もう少し、作者像について触れる。とても論文などでは書けない、こういうブログならではの書き方をするからお許しいただきたい。
「朽鞋雑話」を紹介していた時、やたら面白い面白いと言いながら紹介していて、あれ、もしかしたらそんなでもないかなと少し不安になったりした。何で私はこれが江戸紀行の中でも抜群に面白いと思ったのか、やや自信がなくなったのだ。文章も題材もたしかに悪くはないのだが、気になったのは思っていた以上の作者の理屈っぽさだった。

再三あちこちで述べるように、私は江戸時代の人の文章を読んでいて、紀行に限らず小説でも演劇でも、強く印象に残るし快いのは、その、時に奇妙なまでの精緻な論理性である。有名すぎる「仮名手本忠臣蔵」で、老父と夫の勘平の死を聞かされたおかるが、

もったいないがととさんは非業の死でもお年の上。勘平殿は三十になるやならずに死ぬるのは、さぞ悲しかろ、口惜しかろ

とか言って泣く場面は、橋本治氏をはじめ多くの人がとりあげて、おかるっちゅう女は、みたいに苦笑する。まあたしかにこれは、おかるの人物造形の要素の一つでないこともないかもしれないが、でもひょっとしたら私はこれはそれ以上に「江戸時代」なんじゃないかなあと思ったりする。ものすごい悲しみでも、こういう風に理路整然と分析して述懐する傾向が、たしかに江戸の文学には、ひいては江戸の社会にはあるんじゃなかろか。

だから、おかると同様に徳永信之の理屈っぽさも、特に普通以上ということはない。ただ、それにしても、その理屈っぽさには新しさや珍しさはあまりなく、もしかしたら、けっこう古臭くてかたくななおじさんで、あまり魅力的な人柄とは言えないのかもしれないという印象が次第に強くなって行った。

● ● ● ● ● ● ●

**作業指示**
江戸の文章の理屈っぽさを論じた引用文を、最後の文の後から書き継げ。 エントリは別の出典から採ったものである。

**データ欄**

● ● ● ● ● ● ●

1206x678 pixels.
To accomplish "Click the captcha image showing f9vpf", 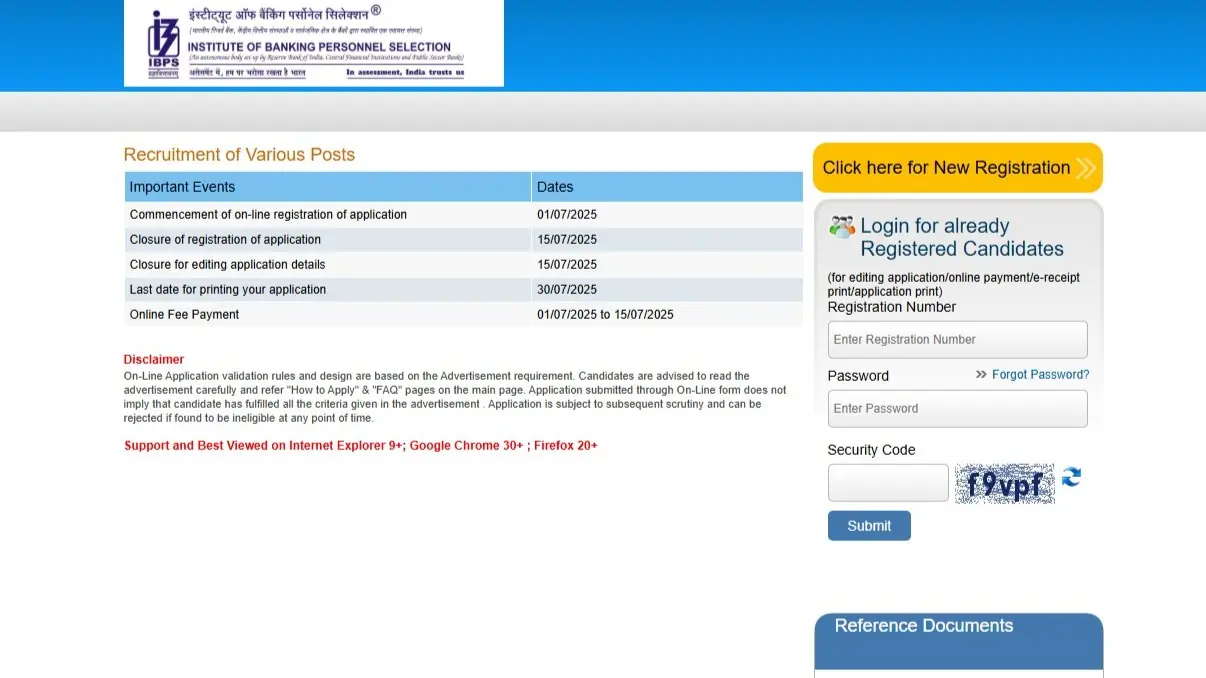I will coord(1004,484).
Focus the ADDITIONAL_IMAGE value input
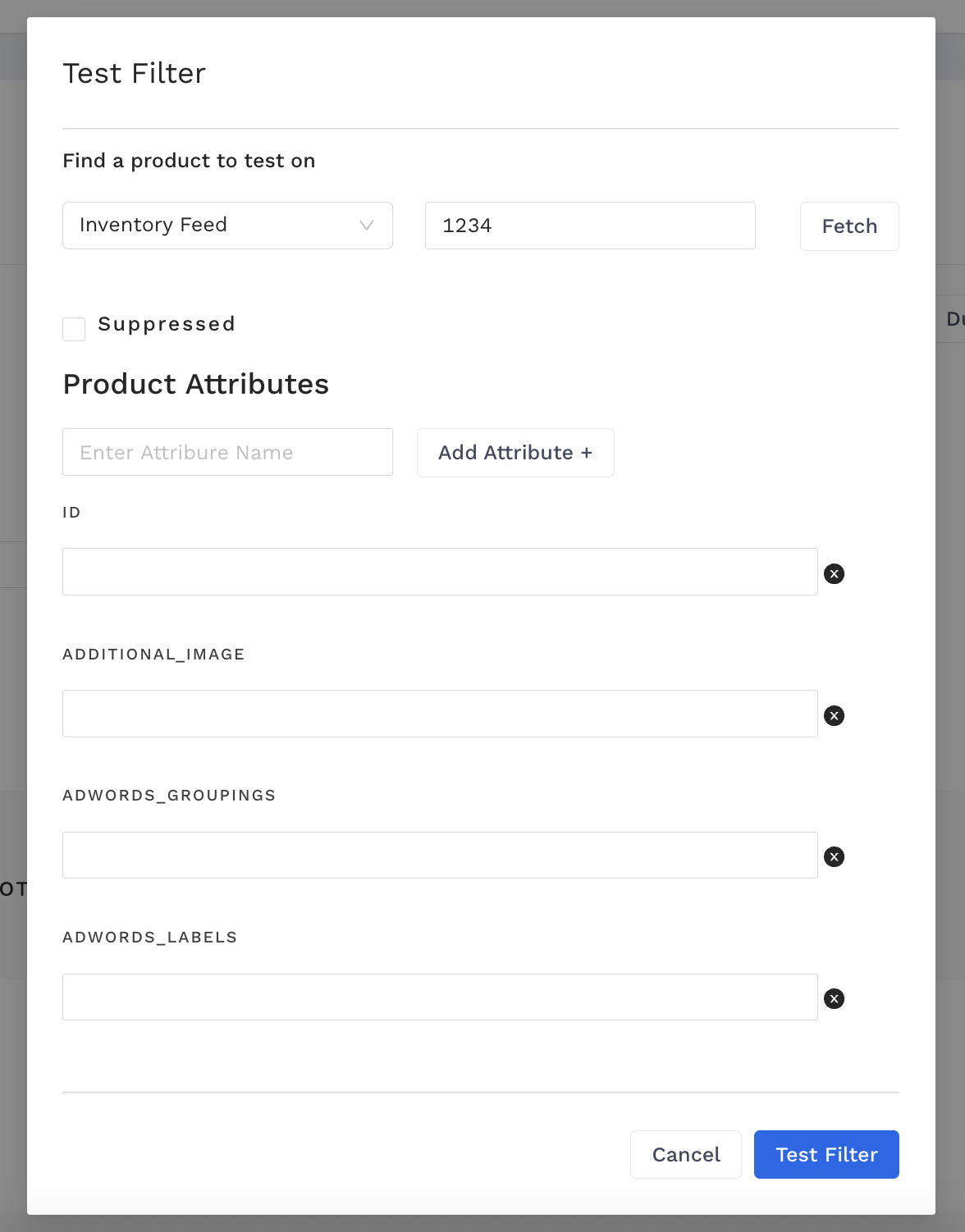 coord(440,714)
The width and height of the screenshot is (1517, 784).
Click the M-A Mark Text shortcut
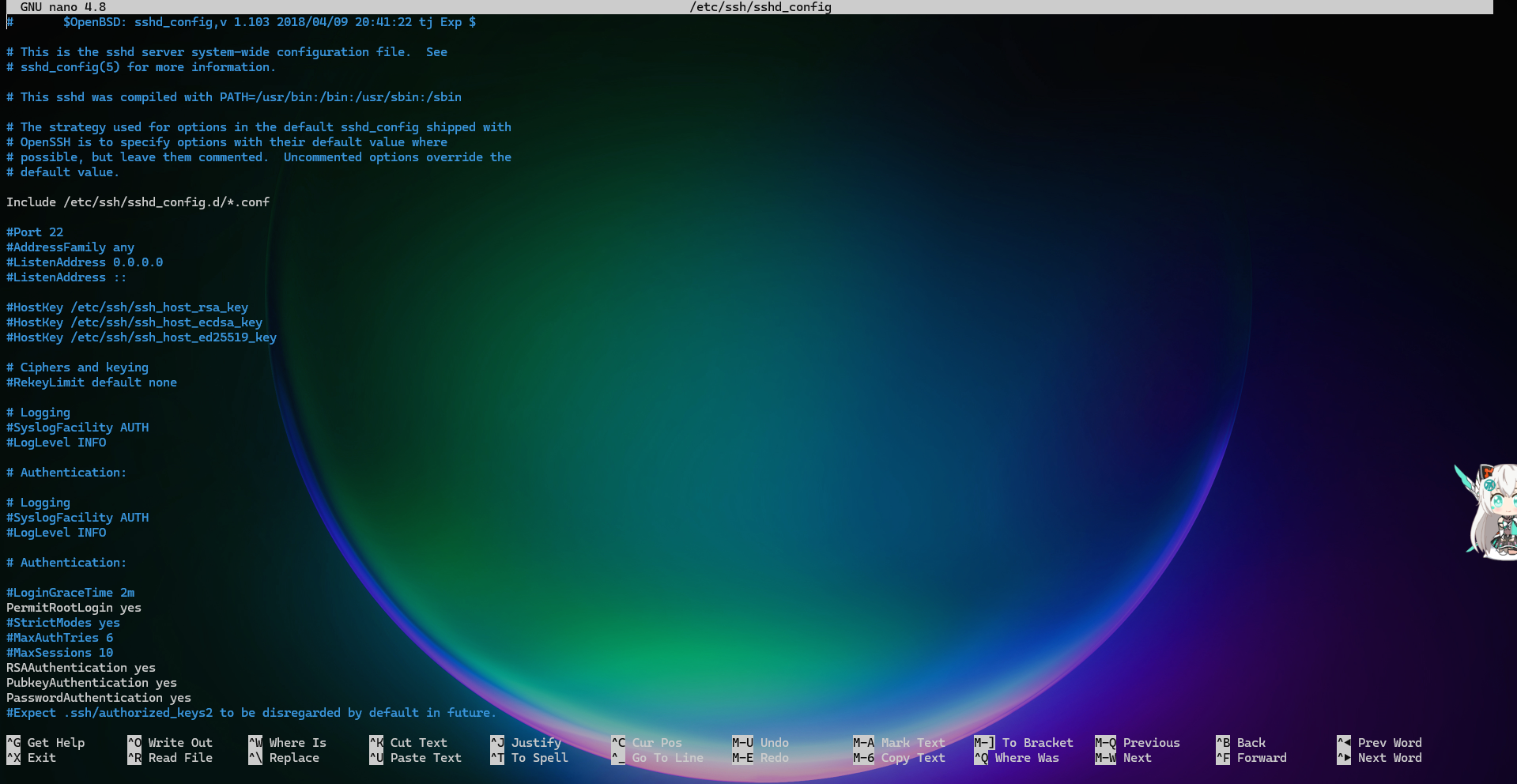(899, 743)
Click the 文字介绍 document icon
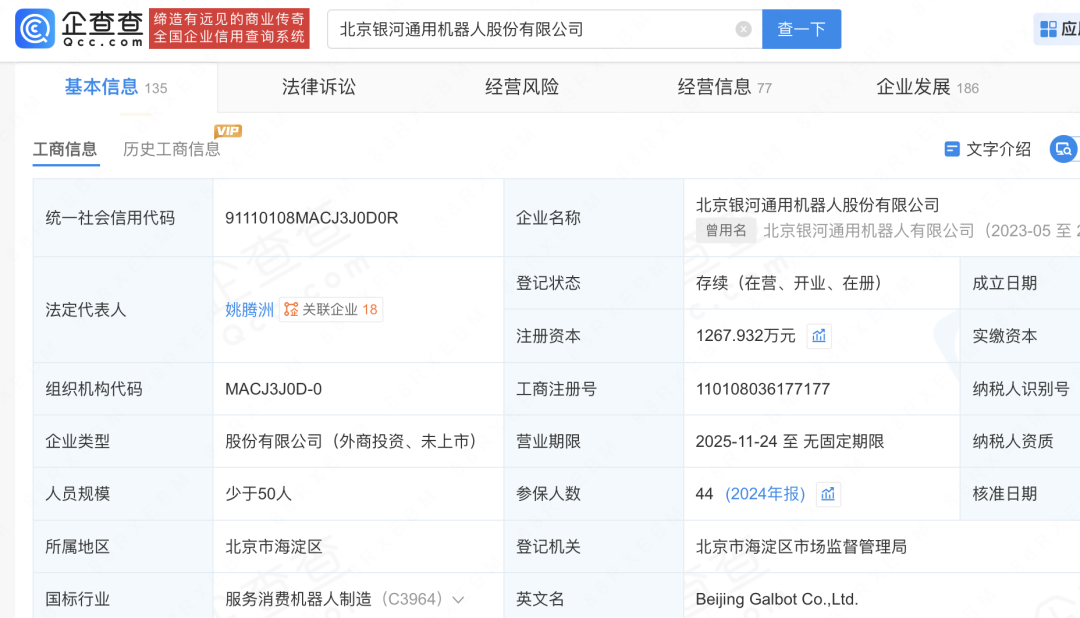 tap(952, 149)
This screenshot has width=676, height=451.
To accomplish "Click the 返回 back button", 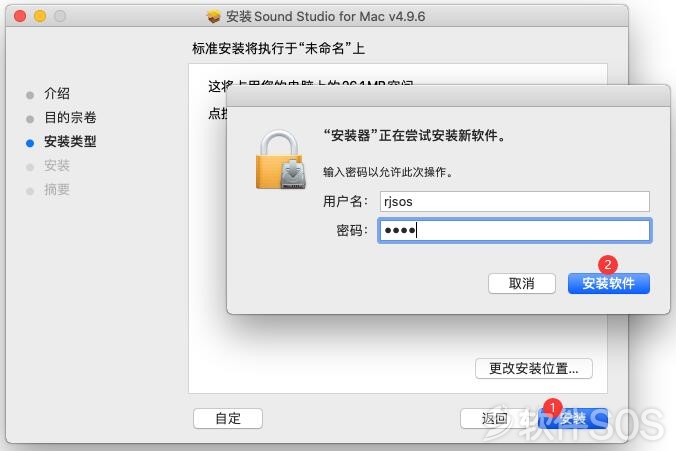I will (494, 418).
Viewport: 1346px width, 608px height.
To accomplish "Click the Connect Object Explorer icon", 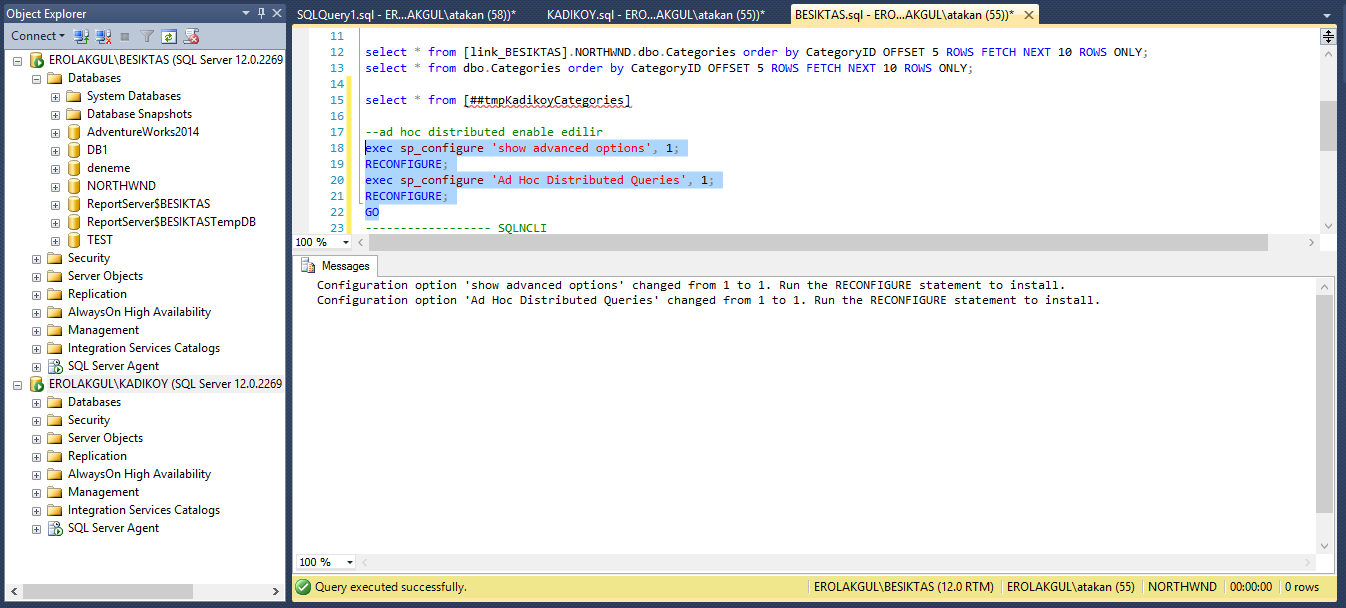I will point(81,36).
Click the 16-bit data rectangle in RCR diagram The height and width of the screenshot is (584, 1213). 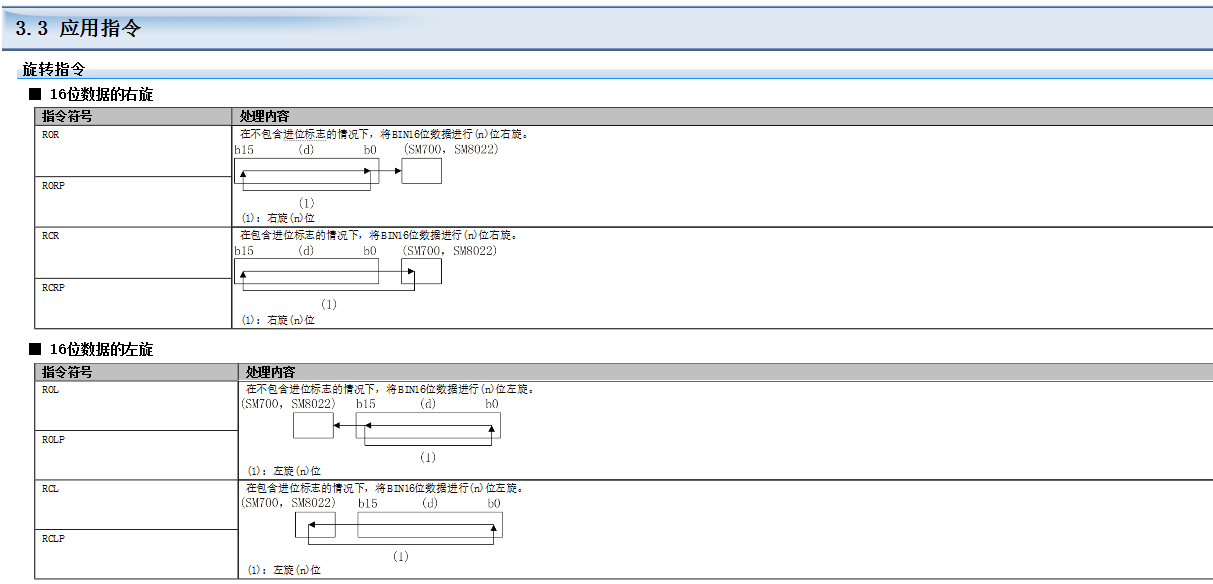click(x=306, y=271)
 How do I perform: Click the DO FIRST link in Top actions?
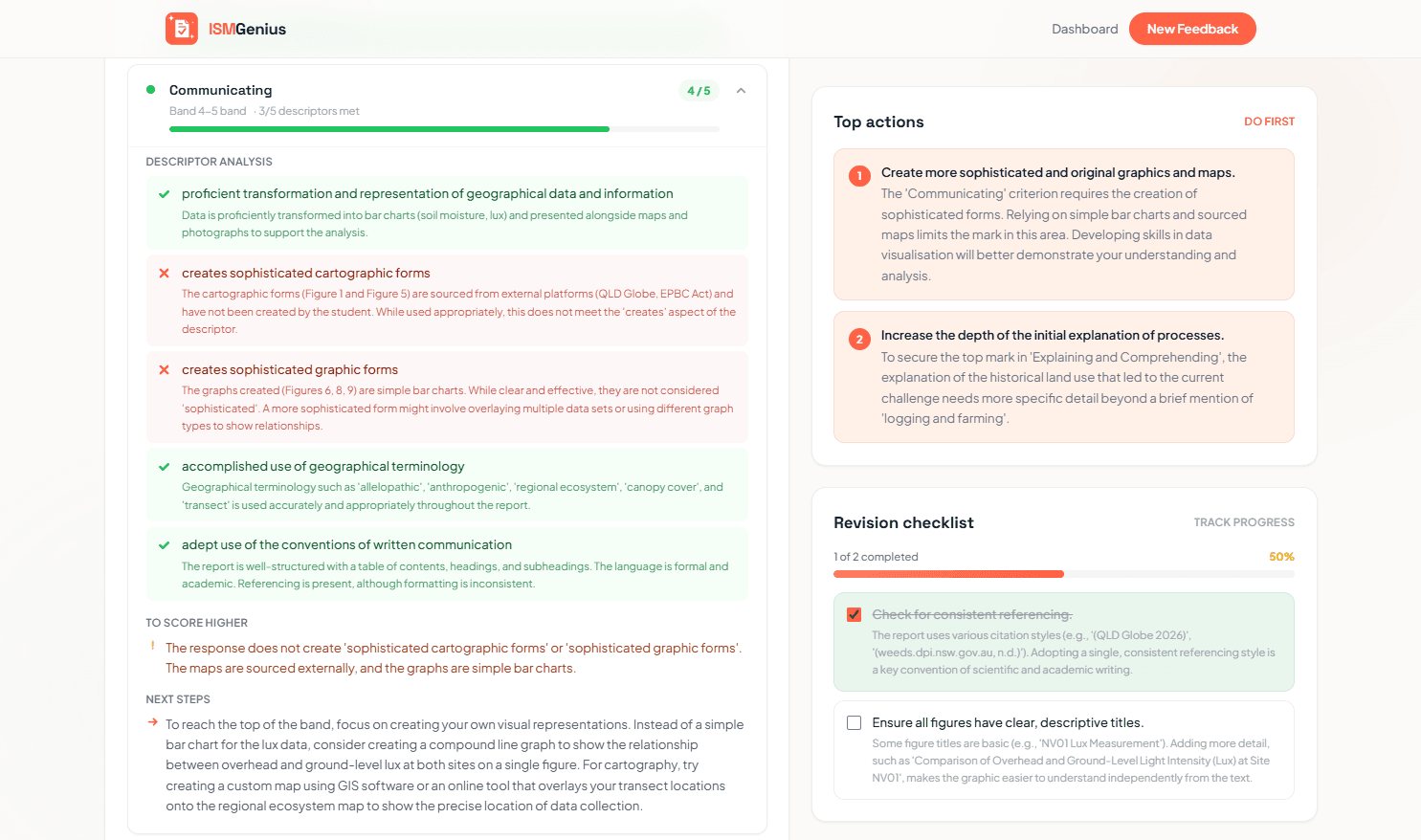pyautogui.click(x=1270, y=122)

● ● ● ● ● ● ●

**本課題の結果**
「寄生木草紙」の最初の話を読んだあたりから、さらにその印象は強くなって行った。最後まで読むと、果たして彼がかなり古めかしい保守派と言っていいことはわかって来るのだが、逆にそこがわかってしまえば、一回りしてやっぱり面白い人物だという思いも強くなって来る。決して頑迷固陋でも偏屈でもないことが、むしろはっきりもして来る。

「寄生木草紙」は、江戸時代にさまざまな形式が山ほどあった随筆の一つで、しいて言えば奇談集の要素も強い。しかし、そういう作品の中でもやはり、理屈や論理が多いということは一つの特徴だろう。全編すきなく、理屈がしきつめられている風情がある。
だが、その一方で、先に述べたように、妙にへりくだって「これが正しいかどうかはわからない」という記述も多く、また何かについて相反する説を併記して、「どちらが正しいか判断できないから一応書いておく」という姿勢もよく見せる。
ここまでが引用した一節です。